Effective marketing goals can help you have your best year ever.
Goal setting is an important part of doing business. If you really want to grow your business, you should set goals for every important part of your business and that most certainly includes marketing. You’ve likely heard that goals need to be Specific, Measurable, Attainable, Realistic, and Time sensitive—what we call SMART goals. I’m a big believer in SMART goals and recommend my clients use SMART as a way of constructing and evaluating the goals they set. SMART gives you a good framework when it comes to setting out your goals. But before you start setting SMART goals, I want you to think through these building blocks.
Understand Your Audience
All marketing starts with your audience, and without knowing who they are it will be difficult to create a marketing plan that will work for you.

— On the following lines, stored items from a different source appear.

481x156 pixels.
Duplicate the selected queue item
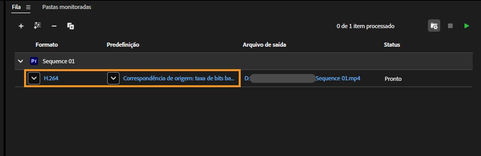click(x=71, y=26)
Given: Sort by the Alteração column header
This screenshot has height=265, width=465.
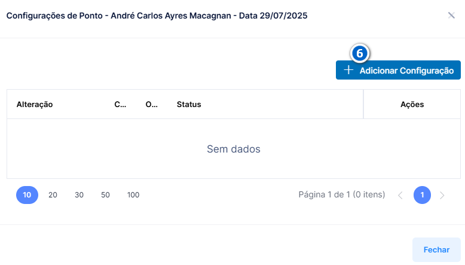Looking at the screenshot, I should pos(35,105).
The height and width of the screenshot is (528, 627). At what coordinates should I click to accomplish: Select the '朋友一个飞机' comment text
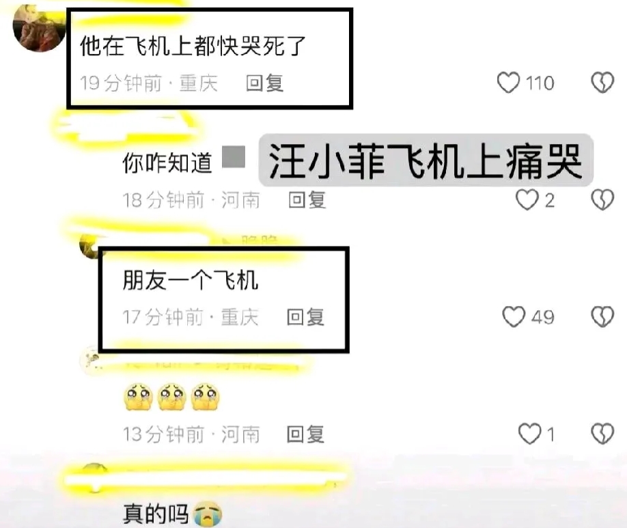(191, 280)
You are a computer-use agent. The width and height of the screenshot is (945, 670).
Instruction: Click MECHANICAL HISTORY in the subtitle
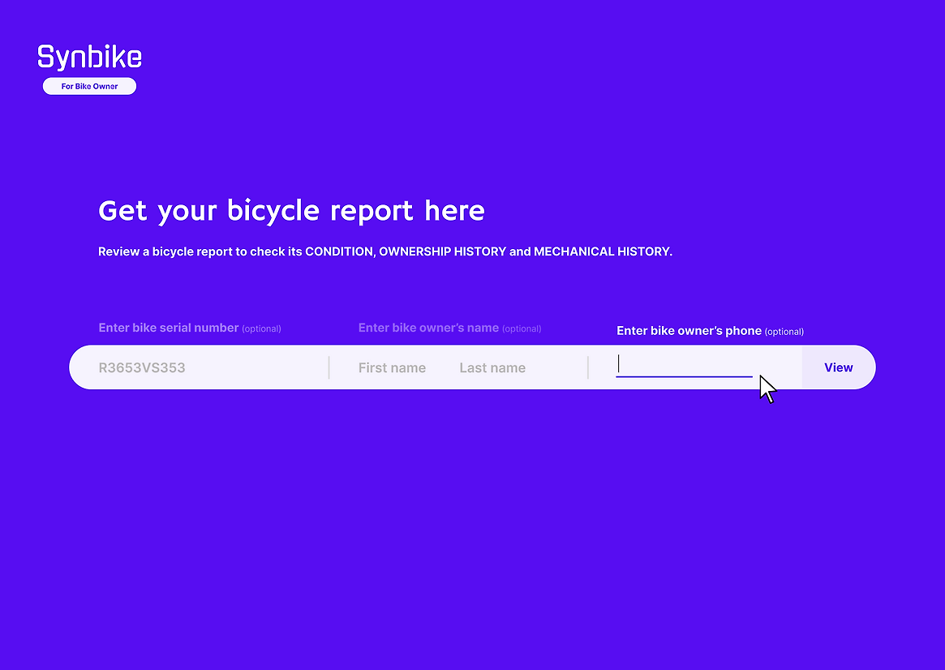(601, 251)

Know Your Products and Services
Understanding how your products and services benefit your audience will also help you know where to start with your marketing efforts. Does your audience know that they need what you have, or do you need to educate them?
Know Your Purpose
You may have goals for various purposes for your marketing such as generating leads, spreading awareness, building your email list, getting more social engagement or something else entirely. The important thing is to understand the purpose of the marketing that you’re doing.
Where Do You Stand Now?
Knowing where you are starting from is critical. If you don’t have much of a list or a social media following, then it’s important to decide what you should do first. Should you build more of a following and if so, exactly how will you accomplish it? And how will you measure your “following”—people on your email list? People who engage with your Facebook posts? Likes? Shares? Retweets?
Where Do You Want to Be?
Once you know where you stand, it’s time to think about where you want to be. When you think about where you want to be, make sure you pick specific, measureable outcomes. If you say, “In the future I would like to have more leads,” it won’t be that helpful. In every case I can think of, being more specific will be more helpful.
Determine What Is Next
Now that you know where you are and where you want to be, you need to think about what you should do next and what you’ll need to do when you accomplish that. Knowing what you’ll do next when you reach a particular goal is helpful when setting marketing goals for your business. It’s not always first things first — many marketing efforts happen concurrently: building your blog, building your list, marketing to the list. But some things are first things first, and for those things you need to think sequentially from one goal to another.
Map It All Out
Creating a map on paper of where you have been, where you are now, and where you want to go will help you succeed in the marketing goals that you set for yourself. It will also enable you to see gaps in your choices so that you can fill them.
Don’t Jump the Gun
Your marketing efforts need a strong foundation. Get good at the basics before you try advanced strategies. You want to start where you are now, and work your way up to where you want to be. Too many people spend too much time and effort pursuing advanced strategies when they would accomplish much more by sticking to the basics. Once the basics are well established, then consider advanced strategies. Avoid the bright, shiny object syndrome.
Do the research you need to do in order to know your audience, learn your products, and to evaluate where you stand today. Then you’ll be able to choose the best marketing goals for your business today and in the future.